It's a follow up of Prove that $f(x,y)+f(y,z)\ge f(x,z)$ where $f(x,y)=\sqrt{x\ln x+y\ln y-(x+y)\ln(\frac{x+y}2)}$ :
I don't give the details but I show using second derivative :
if we have for $a,b,c,x>0$ $$F(x)=g(x,abx/c)-g(x,xa)+g(abx/c,xa)$$
Where :
$$g^2(x,y)=x\ln x+y\ln y-(x+y)\ln\frac{x+y}{2}$$
Then we have $x>0$ :
$$F''(x)\leq 0$$
So by Jensen's inequality we have $x,y>0$:
$$2F\left(\frac{x+y}{2}\right)\geq F(x)+F(y)\tag{I}$$
Now I ask :
Can we show $(I)$ using integral ? (As possible answer we can use Hermite-Hadamard inequality for convex/concave function ).

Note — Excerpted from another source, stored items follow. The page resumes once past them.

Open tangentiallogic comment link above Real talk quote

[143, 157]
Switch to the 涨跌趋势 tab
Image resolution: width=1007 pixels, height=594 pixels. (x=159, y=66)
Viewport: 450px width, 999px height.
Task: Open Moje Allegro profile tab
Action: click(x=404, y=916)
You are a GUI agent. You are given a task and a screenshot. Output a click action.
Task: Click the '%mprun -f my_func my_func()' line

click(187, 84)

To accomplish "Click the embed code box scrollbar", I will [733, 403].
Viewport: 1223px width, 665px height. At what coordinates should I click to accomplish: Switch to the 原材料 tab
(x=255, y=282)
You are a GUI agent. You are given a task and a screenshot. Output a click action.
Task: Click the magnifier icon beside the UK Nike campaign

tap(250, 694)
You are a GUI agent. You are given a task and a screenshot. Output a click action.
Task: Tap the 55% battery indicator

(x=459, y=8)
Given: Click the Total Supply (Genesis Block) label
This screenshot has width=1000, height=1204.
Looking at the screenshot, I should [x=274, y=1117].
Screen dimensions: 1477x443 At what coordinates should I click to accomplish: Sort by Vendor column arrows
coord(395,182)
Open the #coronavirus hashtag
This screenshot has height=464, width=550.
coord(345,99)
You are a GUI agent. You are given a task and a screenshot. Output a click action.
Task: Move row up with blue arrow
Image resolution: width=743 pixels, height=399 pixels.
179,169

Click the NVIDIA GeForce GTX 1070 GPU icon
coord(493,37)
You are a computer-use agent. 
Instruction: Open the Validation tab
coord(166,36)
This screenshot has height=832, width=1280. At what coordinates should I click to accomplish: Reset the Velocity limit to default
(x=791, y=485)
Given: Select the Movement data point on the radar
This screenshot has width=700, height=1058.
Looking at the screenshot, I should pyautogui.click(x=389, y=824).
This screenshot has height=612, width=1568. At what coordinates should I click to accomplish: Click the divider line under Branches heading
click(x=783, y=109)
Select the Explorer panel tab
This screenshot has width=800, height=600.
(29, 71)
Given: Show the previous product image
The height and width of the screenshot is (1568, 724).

Have you an alternative proof for $(I)$ as I already answer simply the first question ?
Some details :
Let $0<x<1,a>1$ then the function :
$$f\left(x\right)=\sqrt{x\ln\left(x\right)-\left(x+1\right)\ln\frac{x+1}{2}}+\sqrt{a\ln\left(a\right)-\left(a+1\right)\ln\frac{a+1}{2}}-\sqrt{x\ln\left(x\right)+a\ln\left(a\right)-\left(x+a\right)\ln\frac{x+a}{2}}$$
is convex so we have :
$$f(x)\geq \left(x-1\right)\cdot\lim_{x\to 1^{-}}f'\left(1\right)>0$$
If $1<x<a$ then $f(x)$ is concave so we have :
$$f(x)>\left(x-1\right)\cdot\lim_{x\to a^{-}}\frac{\left(f\left(1\right)-f\left(x\right)\right)}{1-x}>0$$
If $x>a>1$ then we have : $$f'(x)<0$$ and $$\lim_{x \to \infty }f(x)>0$$